There’s an old song from the 1970’s called “If it don’t fit, don’t force it”. So many of us waste precious time trying to force things to work that simply don’t. It’s a lesson I learned in early adulthood. When I was 20 something, I found myself trying to make a marriage work that was doomed from the start. We were about as compatible as ice cream and ketchup… they both taste good, but not together. The only thing we had in common was that we were both in love with the idea of being in love. It was the Cosby Era. We were going to be the like the Huxtables. He was going to be a successful doctor and I was going to be a well-known/well respected news anchor. We were going to have a house full of children and live in a big home in the county. My fantasy was short lived. Just six months before his medical school graduation, he came home one Sunday morning after staying out all night and announced that he no longer wanted to be married to me. He closed the door on our three year marriage and never looked back. And, to pour salt on my opened wounds, he didn’t even send me an invitation to his medical school graduation.
I was devastated. I felt like a dirty dish rag. He wiped the floor with my heart, scrubbed the toilets with my soul, and then tossed me out when I was no longer useful. It took years of peeling back layers of pain to get to the core of the matter…. we should’ve never been a couple in the first place, let alone married.
Our relationship flowed in and out of two dysfunctional modes. We were either arguing or not speaking. On our honeymoon, we argued at Disneyland about which rides to go on. I liked rollercoasters. He didn’t. We didn’t speak for days. We managed to find misery at the happiest place on earth. The honeymoon was a precursor to what our next few years together would be like… shouts followed by silence. Intimacy followed long periods of distance. Tears followed by brief moments of joy. But, I somehow convinced myself we could make it. I convinced myself that we not only made a vow to each other… we made a vow to God and breaking that vow would be an unforgivable sin.

PROVIDED MATERIAL

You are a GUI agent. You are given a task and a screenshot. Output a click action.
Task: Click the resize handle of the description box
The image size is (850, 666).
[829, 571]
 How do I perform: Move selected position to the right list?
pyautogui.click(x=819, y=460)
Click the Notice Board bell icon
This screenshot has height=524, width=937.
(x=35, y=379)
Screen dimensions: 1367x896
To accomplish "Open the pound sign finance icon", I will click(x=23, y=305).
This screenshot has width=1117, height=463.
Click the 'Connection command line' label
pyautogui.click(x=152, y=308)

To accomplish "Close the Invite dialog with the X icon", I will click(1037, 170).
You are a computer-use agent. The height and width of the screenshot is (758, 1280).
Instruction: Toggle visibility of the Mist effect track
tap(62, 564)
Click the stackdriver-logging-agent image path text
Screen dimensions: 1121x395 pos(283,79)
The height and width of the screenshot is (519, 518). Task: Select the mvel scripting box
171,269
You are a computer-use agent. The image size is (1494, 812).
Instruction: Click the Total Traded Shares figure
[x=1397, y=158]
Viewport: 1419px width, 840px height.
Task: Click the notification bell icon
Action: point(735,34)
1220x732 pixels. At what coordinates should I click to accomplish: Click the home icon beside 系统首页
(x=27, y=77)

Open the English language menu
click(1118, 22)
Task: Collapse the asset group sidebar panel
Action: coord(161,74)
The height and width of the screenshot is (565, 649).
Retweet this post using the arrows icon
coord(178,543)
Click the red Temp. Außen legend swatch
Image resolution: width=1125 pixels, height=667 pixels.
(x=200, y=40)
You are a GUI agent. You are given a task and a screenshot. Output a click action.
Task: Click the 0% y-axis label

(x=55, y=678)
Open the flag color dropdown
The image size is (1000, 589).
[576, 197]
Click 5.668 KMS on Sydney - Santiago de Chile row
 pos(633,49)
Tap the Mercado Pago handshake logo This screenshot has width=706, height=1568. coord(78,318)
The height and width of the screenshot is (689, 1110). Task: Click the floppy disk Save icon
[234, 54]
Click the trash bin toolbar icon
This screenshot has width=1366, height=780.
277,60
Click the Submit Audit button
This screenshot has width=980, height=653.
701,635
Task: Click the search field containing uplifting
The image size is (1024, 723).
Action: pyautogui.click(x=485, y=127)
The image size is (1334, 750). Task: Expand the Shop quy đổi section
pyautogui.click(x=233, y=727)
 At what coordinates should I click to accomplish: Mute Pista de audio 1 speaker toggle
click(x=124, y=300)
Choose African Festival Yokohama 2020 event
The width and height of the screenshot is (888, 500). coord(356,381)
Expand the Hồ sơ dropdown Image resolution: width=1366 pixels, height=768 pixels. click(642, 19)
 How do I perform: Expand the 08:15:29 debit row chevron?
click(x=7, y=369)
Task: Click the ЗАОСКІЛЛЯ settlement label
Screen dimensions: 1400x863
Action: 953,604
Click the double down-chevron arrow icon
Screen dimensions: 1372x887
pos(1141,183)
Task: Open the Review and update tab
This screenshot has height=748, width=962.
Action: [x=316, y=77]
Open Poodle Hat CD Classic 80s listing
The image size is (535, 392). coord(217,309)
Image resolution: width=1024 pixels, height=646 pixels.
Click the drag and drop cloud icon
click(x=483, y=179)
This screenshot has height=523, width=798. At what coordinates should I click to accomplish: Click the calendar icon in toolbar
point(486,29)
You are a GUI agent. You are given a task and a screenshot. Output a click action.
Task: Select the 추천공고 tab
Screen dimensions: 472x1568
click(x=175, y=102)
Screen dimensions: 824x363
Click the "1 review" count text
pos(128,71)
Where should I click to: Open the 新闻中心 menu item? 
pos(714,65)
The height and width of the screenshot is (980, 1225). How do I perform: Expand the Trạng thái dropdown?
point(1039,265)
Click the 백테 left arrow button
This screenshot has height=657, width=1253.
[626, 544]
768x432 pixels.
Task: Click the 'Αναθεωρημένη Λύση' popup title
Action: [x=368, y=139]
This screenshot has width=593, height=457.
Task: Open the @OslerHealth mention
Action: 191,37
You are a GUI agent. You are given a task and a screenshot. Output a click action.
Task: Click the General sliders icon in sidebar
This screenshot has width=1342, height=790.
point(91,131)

TASK DESCRIPTION
Translate this sentence from the essay about the failed marriage into Spanish: "We managed to find misery at the happiest place on earth."

THE COMPLETED TASK
Logramos encontrar la infelicidad en el lugar más feliz del mundo.